La conversión de Quijano a Don Quijote es la lucha entre quién es él y quién quiere ser
La búsqueda de la identidad
La conversión de Quijano a Don Quijote representa la lucha interna que muchas personas llevan o han llevado dentro. Dicho de otro modo, es la lucha entre quién es él y quién quiere ser.
Los aparentes desvaríos del personaje llevan al lector a creer que se trata de un hombre que ha enloquecido por su fascinación literaria, pero es mucho más que eso.
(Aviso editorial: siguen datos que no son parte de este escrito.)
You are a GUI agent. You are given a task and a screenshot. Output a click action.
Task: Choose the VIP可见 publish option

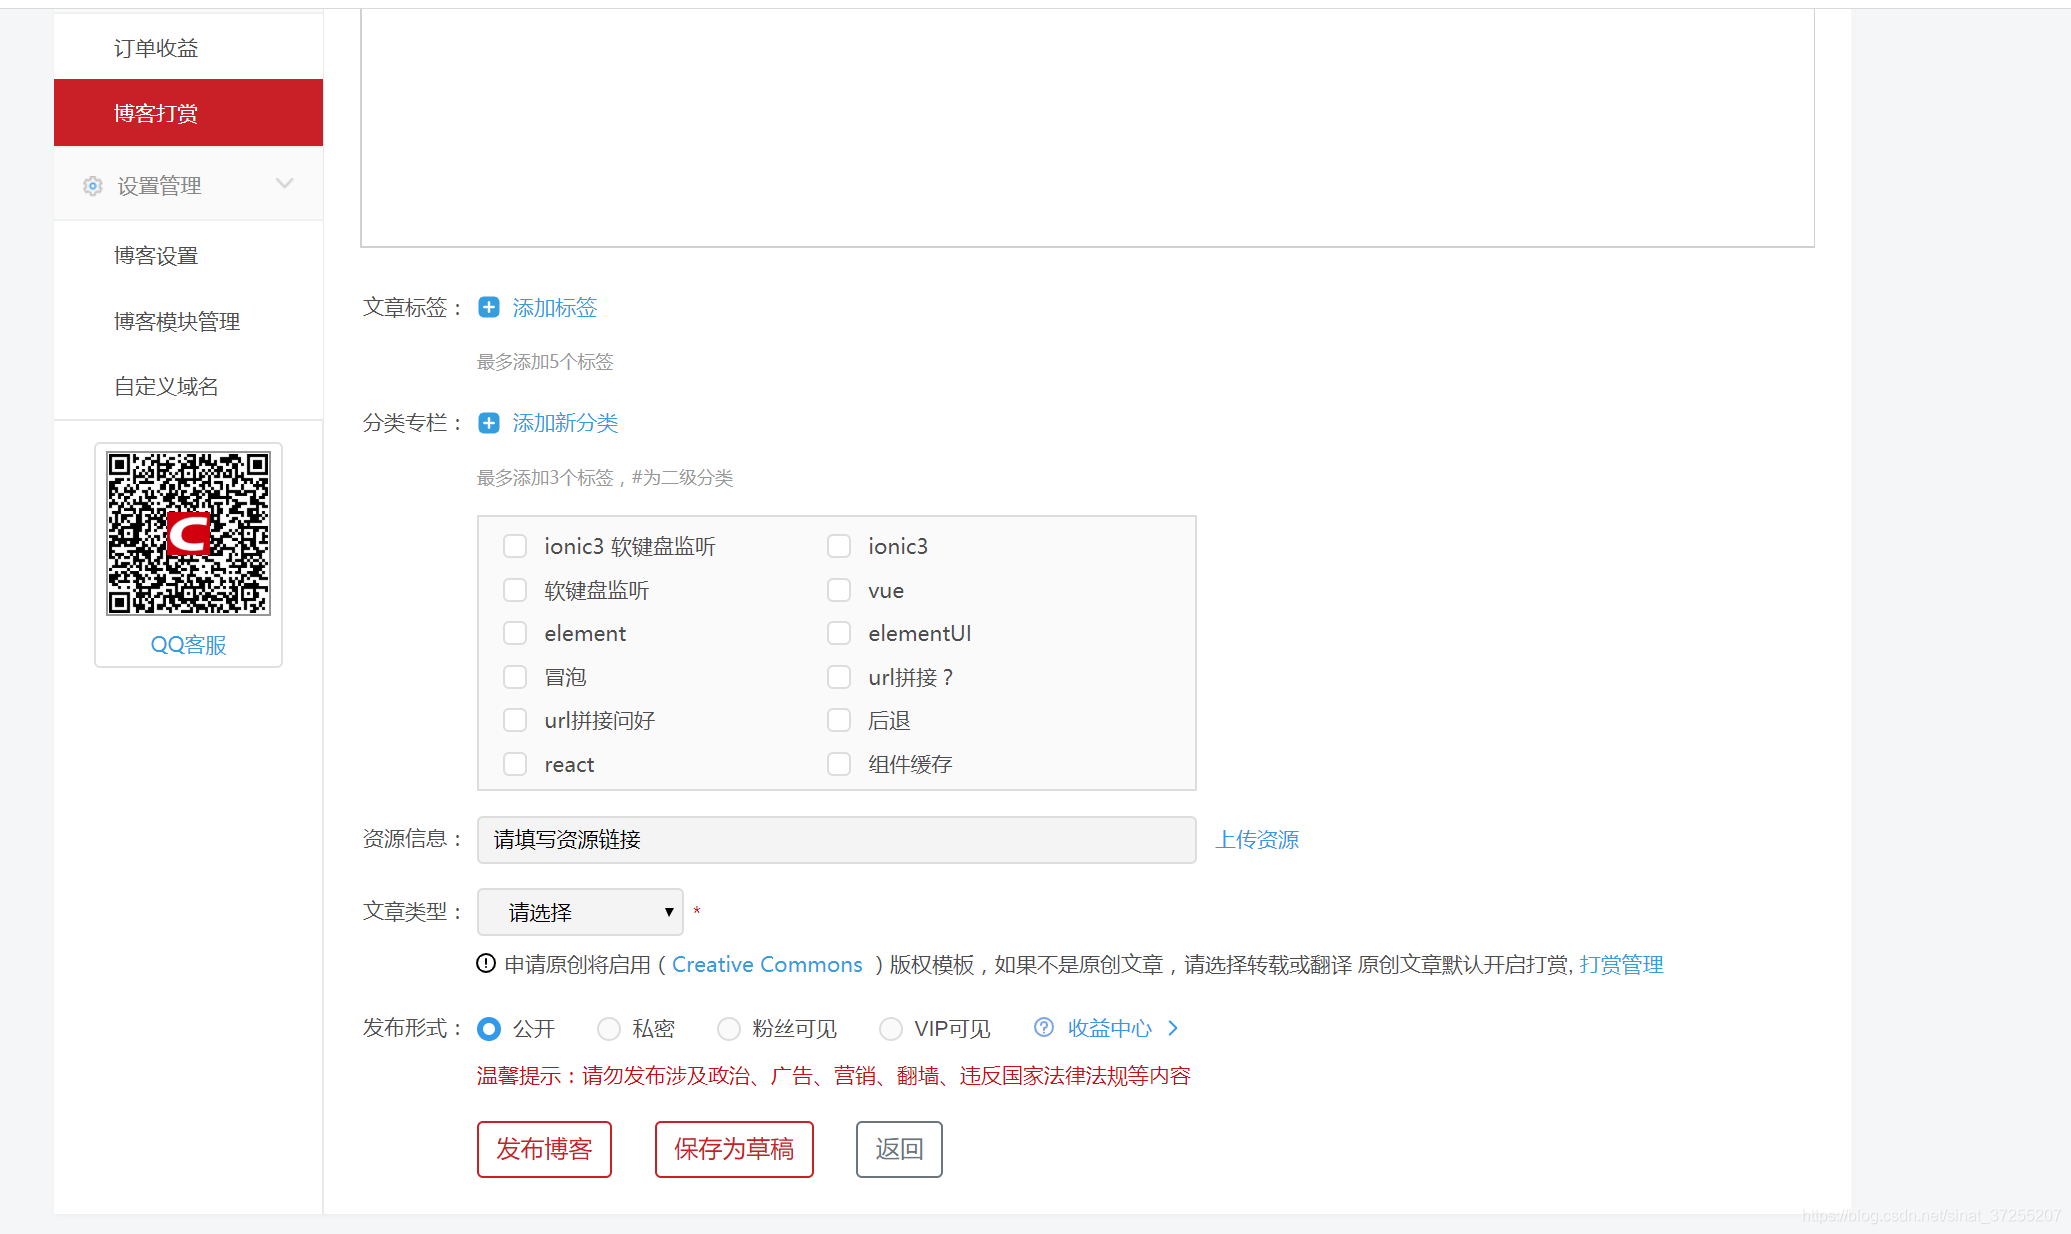point(890,1028)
Don Quijote presenta a un hombre que deja grandes lecciones más allá de la comicidad de sus excentricidades, como aprender a vivir la vida con pasión, además de, como le remarca constantemente a Sancho Panza, confiar en uno mismo sin infravalorarse por la opinión del resto.
El poder de la voluntad
Tanto Alonso Quijano como Don Quijote son dos personajes que, de alguna manera, se mostraban inconformistas ante el mundo que les rodeaba.
«Bien podrán los encantadores quitarme la ventura; pero el esfuerzo y el ánimo, será imposible», afirma, lo que refleja precisamente el poder de la voluntad y de la fidelidad hacia los propios ideales al margen de las voces que dicen lo contrario.
Para el Quijote, la línea que dividía la vida de ensoñación con la realidad era meramente simbólica, porque, ante todo, su voluntad era su motor vital.